Enfin, il faut veiller à ce que l’Islam ne puisse être confisqué par les obscurantistes. C’est bien sûr l’affaire du Ministère de tutelle, mais aussi de tous les intellectuels musulmans pour procéder à une lecture des textes dans un esprit d’ouverture et de modernité et rétablir le vrai Islam.
- Faut-il interdire les partis politiques qui prêchent la haine et l’intolérance ?
Dans un pays qui s’efforce de construire une démocratie, il ne saurait être question d’interdire un parti politique. L’interdiction pure et simple ne résoudrait d’ailleurs rien. Mais la démocratie suppose le respect d’un certain nombre de règles et ceux qui en font fi s’exposent à des sanctions. Dans un pays comme la France, Jean-Marie Le Pen a été frappé d’inéligibilité pendant plusieurs années pour ses dérapages verbaux en public. Tout contrevenant à la déontologie doit pouvoir être traduit en justice, condamné à payer de lourdes amendes, bref se voir opposer tout un arsenal juridique. C’est par l’application stricte et vigilante de la loi et non par l’arbitraire qu’il faut empêcher ce genre de parti de nuire.
- Quelle est votre évaluation de la situation politique au lendemain du 16 mai ?
Il apparaît maintenant que le clivage se situe moins entre la droite et la gauche au sens traditionnel du terme qu’entre les tenants du progrès, de l’ouverture, de la démocratie et de la modernité et ceux qui souhaitent la fermeture au monde et aux idées venues de l’extérieur et prônent le repli identitaire. C’est pourquoi nous appelons de nos vœux la constitution d’un front uni des démocrates pour s’opposer à la montée en puissance des partisans d’un modèle de société moyenâgeux. Particulièrement dans le contexte des prochaines élections communales, il est indispensable d’éviter l’émiettement des voix qui ferait la part belle aux candidats intégristes. Souvenons-nous des législatives où avec un peu plus de 10% des suffrages exprimés le PJD est arrivé en 3ème position. Souvenons-nous comment l’effet conjugué de l’abstention et de la multiplication des candidats a permis à Le Pen d’être présent au 2ème tour des élections présidentielles françaises.
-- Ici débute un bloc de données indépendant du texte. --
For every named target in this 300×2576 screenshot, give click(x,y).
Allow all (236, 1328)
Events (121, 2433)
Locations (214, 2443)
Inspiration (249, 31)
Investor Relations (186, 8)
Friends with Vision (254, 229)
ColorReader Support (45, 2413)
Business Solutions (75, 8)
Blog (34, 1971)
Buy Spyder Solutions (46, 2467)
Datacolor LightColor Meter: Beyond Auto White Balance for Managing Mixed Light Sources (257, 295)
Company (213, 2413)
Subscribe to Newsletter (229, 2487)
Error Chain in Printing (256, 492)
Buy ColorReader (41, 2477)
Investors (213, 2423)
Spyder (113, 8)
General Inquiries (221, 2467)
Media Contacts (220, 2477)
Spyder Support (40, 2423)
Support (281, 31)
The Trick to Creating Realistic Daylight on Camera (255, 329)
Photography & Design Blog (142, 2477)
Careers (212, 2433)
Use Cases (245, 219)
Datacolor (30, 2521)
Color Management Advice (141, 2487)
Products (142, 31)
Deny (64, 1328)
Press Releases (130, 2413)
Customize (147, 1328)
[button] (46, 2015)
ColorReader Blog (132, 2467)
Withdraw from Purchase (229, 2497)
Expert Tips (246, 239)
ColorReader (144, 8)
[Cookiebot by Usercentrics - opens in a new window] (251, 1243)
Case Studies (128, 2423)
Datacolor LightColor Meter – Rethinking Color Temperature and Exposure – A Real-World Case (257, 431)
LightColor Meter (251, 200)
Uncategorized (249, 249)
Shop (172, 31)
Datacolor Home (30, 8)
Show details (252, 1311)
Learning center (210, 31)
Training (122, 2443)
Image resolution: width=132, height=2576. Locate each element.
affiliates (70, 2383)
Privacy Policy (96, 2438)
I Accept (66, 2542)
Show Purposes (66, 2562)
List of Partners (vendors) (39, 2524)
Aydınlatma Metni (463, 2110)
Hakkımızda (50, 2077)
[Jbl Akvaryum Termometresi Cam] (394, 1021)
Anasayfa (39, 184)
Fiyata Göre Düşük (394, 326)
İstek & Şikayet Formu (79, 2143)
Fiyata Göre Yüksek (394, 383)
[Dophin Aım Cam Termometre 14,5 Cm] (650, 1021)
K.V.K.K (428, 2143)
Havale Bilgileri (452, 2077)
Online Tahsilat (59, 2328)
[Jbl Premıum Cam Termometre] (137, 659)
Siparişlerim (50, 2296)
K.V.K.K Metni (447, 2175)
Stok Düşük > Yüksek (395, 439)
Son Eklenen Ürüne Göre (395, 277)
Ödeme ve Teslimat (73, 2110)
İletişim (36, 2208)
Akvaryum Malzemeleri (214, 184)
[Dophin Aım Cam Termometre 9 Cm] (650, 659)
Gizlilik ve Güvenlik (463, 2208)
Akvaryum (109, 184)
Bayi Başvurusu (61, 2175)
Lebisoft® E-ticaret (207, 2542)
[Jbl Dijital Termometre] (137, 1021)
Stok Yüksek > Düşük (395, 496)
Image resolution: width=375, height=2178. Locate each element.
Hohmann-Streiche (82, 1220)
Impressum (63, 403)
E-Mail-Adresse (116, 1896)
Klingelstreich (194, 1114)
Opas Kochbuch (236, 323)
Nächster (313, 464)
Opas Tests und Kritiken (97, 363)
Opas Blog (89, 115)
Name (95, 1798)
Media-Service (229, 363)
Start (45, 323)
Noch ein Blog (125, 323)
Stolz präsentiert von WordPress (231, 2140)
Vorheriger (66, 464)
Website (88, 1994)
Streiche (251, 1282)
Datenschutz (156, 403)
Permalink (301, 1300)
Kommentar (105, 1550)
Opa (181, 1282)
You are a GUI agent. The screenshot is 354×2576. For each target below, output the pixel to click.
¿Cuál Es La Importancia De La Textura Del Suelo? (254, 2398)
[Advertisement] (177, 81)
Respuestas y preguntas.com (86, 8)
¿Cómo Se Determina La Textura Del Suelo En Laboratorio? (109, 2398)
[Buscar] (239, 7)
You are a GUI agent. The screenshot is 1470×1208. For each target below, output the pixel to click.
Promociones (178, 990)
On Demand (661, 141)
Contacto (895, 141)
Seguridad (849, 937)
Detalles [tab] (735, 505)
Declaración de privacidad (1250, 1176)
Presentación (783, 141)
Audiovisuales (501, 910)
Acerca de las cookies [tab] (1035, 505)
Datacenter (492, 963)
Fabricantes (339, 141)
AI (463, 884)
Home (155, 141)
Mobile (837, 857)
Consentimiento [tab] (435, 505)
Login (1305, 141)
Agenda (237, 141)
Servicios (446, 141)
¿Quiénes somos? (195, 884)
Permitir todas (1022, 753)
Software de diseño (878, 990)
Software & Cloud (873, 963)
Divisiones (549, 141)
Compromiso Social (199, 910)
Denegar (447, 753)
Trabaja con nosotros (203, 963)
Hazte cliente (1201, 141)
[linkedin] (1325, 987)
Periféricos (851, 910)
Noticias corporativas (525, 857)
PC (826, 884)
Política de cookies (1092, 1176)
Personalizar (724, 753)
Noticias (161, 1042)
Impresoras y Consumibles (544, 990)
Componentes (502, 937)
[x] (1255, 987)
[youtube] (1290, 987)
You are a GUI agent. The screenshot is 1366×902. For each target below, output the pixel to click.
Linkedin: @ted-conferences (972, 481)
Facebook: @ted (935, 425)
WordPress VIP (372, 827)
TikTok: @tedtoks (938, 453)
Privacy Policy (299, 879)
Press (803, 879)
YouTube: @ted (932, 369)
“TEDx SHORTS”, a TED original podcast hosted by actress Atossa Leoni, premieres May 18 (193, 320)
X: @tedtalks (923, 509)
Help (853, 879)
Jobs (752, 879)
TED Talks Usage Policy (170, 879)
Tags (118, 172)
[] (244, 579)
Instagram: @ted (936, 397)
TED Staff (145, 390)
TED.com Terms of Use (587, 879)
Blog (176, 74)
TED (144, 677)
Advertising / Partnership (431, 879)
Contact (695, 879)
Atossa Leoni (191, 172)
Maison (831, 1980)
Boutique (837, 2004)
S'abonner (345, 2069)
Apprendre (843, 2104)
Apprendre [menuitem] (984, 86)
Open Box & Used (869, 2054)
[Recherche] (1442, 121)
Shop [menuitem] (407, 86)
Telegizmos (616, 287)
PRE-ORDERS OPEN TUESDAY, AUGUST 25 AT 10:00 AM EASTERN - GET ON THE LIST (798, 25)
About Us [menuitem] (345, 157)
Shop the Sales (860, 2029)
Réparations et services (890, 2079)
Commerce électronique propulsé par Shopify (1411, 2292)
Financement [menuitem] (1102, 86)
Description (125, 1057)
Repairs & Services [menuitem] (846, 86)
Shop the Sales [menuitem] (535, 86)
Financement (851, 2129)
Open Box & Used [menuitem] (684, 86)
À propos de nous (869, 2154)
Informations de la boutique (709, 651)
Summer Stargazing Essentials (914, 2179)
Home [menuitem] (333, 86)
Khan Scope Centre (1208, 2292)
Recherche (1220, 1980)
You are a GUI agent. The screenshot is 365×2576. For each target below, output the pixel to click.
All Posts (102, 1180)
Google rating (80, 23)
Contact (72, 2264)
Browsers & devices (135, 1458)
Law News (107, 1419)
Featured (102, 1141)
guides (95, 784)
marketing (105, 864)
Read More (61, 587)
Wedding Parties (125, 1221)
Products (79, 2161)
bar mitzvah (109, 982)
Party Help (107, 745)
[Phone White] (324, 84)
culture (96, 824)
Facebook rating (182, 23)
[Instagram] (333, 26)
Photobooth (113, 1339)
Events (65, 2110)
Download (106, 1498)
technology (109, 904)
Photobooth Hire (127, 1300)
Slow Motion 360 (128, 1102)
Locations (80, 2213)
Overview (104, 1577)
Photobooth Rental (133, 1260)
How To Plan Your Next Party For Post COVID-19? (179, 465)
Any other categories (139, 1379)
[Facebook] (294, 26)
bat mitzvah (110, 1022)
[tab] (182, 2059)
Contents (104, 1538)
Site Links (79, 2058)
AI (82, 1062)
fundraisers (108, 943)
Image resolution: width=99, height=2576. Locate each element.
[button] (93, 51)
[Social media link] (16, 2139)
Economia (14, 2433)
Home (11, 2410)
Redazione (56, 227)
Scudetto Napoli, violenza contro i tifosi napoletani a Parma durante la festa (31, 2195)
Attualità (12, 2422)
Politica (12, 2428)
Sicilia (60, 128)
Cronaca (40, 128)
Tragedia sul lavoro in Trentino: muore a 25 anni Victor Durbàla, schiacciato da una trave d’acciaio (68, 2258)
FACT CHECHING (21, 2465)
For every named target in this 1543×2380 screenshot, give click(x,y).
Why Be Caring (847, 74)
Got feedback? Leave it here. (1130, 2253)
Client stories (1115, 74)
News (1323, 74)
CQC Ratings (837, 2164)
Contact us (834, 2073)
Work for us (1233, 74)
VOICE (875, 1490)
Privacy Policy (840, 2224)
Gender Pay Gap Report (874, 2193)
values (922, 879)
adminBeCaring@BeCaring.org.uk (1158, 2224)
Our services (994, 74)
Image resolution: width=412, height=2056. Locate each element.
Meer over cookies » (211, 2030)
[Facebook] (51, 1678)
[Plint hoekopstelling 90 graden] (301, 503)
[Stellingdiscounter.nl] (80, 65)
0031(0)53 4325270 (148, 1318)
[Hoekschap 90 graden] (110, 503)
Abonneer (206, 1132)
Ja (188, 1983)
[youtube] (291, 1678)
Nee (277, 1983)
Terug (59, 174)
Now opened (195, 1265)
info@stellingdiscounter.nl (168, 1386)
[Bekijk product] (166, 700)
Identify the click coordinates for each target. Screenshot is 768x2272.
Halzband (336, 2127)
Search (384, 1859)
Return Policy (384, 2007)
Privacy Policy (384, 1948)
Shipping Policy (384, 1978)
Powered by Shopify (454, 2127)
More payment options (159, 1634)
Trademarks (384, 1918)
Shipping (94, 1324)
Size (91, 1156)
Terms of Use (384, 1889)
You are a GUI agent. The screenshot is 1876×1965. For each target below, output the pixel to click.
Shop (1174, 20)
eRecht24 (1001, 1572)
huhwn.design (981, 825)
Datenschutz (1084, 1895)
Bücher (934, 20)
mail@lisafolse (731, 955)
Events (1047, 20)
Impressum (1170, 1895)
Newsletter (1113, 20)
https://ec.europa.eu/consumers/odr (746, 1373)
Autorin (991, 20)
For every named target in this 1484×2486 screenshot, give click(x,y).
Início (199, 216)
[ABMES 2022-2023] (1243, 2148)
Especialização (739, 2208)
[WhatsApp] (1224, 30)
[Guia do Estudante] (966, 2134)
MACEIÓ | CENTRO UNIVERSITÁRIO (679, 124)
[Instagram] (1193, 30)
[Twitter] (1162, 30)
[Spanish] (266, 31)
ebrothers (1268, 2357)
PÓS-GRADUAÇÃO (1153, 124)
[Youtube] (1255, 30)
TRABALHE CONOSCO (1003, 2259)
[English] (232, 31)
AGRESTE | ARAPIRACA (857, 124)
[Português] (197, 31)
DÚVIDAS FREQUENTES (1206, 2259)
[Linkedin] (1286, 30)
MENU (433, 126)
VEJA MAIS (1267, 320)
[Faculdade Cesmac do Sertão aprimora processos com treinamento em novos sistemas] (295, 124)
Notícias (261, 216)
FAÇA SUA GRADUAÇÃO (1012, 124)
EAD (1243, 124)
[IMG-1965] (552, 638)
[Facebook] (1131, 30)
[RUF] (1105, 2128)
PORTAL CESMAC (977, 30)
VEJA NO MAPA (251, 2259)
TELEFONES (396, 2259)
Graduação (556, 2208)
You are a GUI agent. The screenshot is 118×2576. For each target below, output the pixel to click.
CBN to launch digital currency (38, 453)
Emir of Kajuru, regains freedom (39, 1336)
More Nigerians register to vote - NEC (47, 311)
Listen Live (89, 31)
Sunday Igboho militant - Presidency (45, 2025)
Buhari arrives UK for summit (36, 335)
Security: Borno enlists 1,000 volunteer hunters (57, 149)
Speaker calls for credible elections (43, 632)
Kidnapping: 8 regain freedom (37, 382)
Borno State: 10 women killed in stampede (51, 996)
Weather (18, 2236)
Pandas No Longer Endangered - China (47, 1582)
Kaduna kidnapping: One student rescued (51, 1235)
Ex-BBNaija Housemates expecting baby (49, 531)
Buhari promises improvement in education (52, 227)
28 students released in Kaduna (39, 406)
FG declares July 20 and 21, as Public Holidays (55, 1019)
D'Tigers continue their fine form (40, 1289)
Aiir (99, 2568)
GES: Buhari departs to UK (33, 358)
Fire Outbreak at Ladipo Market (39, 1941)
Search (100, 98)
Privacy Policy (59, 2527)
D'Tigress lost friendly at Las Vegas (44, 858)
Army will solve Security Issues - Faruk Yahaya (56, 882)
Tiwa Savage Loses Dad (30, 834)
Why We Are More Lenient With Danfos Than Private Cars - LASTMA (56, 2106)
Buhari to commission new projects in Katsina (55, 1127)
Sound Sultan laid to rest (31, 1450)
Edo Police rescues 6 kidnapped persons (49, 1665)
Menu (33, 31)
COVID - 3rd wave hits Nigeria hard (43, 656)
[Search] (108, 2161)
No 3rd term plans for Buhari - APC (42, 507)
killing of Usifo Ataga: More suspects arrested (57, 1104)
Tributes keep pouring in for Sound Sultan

C’est pourquoi AFAK, en partenariat avec d’autres associations telles que le Forum Citoyen (et avec lui une soixantaine d’associations) et l’Association Démocratique des Femmes du Maroc, a décidé, à l’instar de ce que nous avions fait pour les élections législatives, de faire campagne pour le vote. Cette fois encore, nous appelons les citoyens à s’impliquer dans la vie de la cité et à choisir avec lucidité et responsabilité ceux dont va dépendre la qualité de leur vie au quotidien pour plusieurs années. Ce n’est qu’à ce prix que nous pouvons espérer nous acheminer vers une véritable démocratie locale. Mais celle-ci ne deviendra une réalité pour la population que lorsque les capacités de gestion des communes seront renforcées et permettront de répondre aux attentes des citoyens.
- Les ONG ont-elles un rôle à jouer, notamment pour contrer la culture de l’intolérance ?
Les ONG ont bien entendu un rôle à jouer. Rappelons d’ailleurs qu’un certain nombre d’entre elles, dont AFAK, avaient anticipé le danger et s’étaient regroupées avant les attentats au sein du Collectif Démocratie Modernité pour engager une action collective visant à proposer un discours alternatif et à s’opposer à la diffusion de cette culture de la haine et de l’intolérance. Elles vont donc poursuivre leur action dans ce sens en exerçant un rôle de veille pour dénoncer les dérapages, de vigilance auprès des pouvoirs publics et un rôle de sensibilisation auprès des citoyens. Mais à l’évidence, ce travail d’éducation n’est pas du ressort des seules ONG et il incombe à tous, pouvoirs publics, partis politiques, médias, artistes… , de défendre et de promouvoir un modèle de société démocratique, tolérant et convivial.